The statement came after several reporters described being approached by a woman who says she was offered money to make up sexual assault allegations against Mueller in what appears to be an effort to discredit the special counsel, who has been investigating the Trump campaign’s ties to the Kremlin.

The New Yorker’s Jane Mayer, who, with Ronan Farrow, has co-authored a number of bombshell reports about sexual misconduct by powerful men, described the allegations as a “hoax.”

“It’s baloney,” Mayer tweeted Tuesday.

According to the Atlantic’s Natasha Bertrand, the special counsel’s office became aware of the scheme after journalists informed them that they had learned of “a woman alleging that she herself had been offered roughly $20,000 by a GOP activist named Jack Burkman ‘to make accusations of sexual misconduct and workplace harassment against Robert Mueller.’”

Burkman, a conservative commentator and lobbyist known for spreading conspiracy theories, had claimed Tuesday that he would “reveal the first of special counsel Robert Mueller’s sex assault victims” during a press conference on Thursday.

Burkman, who has pushed conspiracy theories related to the death of former Democratic National Committee staffer Seth Rich and has a reputation for seeking attention, had made a similar promise to reveal sexual assault allegations against a sitting congressperson at a press conference in November 2017, but he failed to do so.
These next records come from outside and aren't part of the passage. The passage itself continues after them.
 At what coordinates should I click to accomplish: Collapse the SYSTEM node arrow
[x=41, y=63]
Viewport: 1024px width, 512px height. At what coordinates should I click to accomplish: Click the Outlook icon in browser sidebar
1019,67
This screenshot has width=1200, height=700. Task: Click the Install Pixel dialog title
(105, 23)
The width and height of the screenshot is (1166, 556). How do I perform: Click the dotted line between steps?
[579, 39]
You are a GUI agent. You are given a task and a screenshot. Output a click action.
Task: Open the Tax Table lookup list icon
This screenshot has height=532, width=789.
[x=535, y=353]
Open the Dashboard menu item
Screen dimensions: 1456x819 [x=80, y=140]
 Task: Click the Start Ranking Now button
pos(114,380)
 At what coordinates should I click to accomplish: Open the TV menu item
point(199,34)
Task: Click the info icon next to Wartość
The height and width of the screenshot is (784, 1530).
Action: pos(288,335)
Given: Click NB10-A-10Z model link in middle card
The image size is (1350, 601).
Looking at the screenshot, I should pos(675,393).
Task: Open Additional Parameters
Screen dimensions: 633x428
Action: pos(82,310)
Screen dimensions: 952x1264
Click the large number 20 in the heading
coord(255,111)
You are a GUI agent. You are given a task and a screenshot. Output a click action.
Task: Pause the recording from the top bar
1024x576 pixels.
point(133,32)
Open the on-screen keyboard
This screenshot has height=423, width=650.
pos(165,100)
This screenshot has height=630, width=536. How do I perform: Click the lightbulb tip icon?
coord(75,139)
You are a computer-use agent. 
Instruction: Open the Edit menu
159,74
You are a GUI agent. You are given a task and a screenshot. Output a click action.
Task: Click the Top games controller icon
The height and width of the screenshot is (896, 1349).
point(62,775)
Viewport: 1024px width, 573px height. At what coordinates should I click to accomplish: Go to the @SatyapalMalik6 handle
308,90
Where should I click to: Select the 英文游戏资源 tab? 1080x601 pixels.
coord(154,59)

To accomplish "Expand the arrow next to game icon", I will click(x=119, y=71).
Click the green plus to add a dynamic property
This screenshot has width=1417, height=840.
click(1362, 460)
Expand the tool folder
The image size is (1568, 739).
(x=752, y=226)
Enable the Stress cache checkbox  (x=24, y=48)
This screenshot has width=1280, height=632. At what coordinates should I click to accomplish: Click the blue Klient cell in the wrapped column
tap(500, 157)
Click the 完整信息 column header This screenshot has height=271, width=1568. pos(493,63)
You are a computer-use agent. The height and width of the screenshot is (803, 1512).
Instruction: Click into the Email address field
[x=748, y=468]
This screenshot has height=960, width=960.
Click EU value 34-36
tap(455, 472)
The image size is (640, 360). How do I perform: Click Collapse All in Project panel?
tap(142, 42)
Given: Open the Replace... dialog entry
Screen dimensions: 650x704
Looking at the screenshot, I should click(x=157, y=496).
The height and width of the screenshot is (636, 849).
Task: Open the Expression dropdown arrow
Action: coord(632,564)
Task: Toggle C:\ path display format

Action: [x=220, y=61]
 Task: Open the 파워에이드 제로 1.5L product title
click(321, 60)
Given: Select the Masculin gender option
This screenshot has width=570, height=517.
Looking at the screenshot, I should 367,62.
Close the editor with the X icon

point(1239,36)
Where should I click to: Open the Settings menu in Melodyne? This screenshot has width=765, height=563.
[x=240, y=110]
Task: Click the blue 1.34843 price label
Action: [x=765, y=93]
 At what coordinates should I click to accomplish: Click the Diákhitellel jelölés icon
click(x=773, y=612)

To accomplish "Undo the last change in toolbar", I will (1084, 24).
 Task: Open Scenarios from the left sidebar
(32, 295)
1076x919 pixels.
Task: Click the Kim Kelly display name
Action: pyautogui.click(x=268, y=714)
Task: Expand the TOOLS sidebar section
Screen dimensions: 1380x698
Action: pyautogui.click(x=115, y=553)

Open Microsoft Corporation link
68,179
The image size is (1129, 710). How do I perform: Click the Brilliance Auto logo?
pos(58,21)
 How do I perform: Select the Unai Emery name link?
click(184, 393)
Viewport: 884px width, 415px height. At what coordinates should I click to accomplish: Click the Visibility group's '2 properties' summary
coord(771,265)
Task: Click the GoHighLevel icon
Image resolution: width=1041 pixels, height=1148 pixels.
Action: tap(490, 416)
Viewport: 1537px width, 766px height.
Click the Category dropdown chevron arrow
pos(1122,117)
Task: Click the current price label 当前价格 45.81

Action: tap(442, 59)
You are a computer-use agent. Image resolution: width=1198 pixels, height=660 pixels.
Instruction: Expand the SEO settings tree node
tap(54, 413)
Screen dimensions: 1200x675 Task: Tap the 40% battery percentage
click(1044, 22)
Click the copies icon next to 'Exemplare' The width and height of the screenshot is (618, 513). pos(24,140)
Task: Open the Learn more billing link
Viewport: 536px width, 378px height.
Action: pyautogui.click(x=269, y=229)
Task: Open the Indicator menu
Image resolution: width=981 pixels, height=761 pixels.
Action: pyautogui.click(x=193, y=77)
Nevertheless, Burkman’s latest promise was pounced on by right-wing outlets and figures, including the Gateway Pundit and prominent young Trump devotee Jacob Wohl.

But the allegations appear to be bunk.

According to the Atlantic, the woman told reporters that Burkman “offered to pay off all of my credit card debt, plus bring me a check for $20,000 if I would do one thing.” When she asked him what he wanted her to do, he told her “to make accusations of sexual misconduct and workplace harassment against Robert Mueller” and to sign an affidavit saying as much.

Mueller has been under attack from Trump and his conservative allies since assuming control of the Russia probe in 2017.

Trump routinely accuses Mueller of leading a politically motivated “witch hunt” against him, and has reportedly attempted to fire or rein in the special counsel in the past.

Mueller, who has already brought down others in Trump’s inner circle, is expected to deliver key findings in his Russia probe after the Nov. 6 midterm elections.

Oct. 30, 2018, 7:45 p.m.: This story has been updated.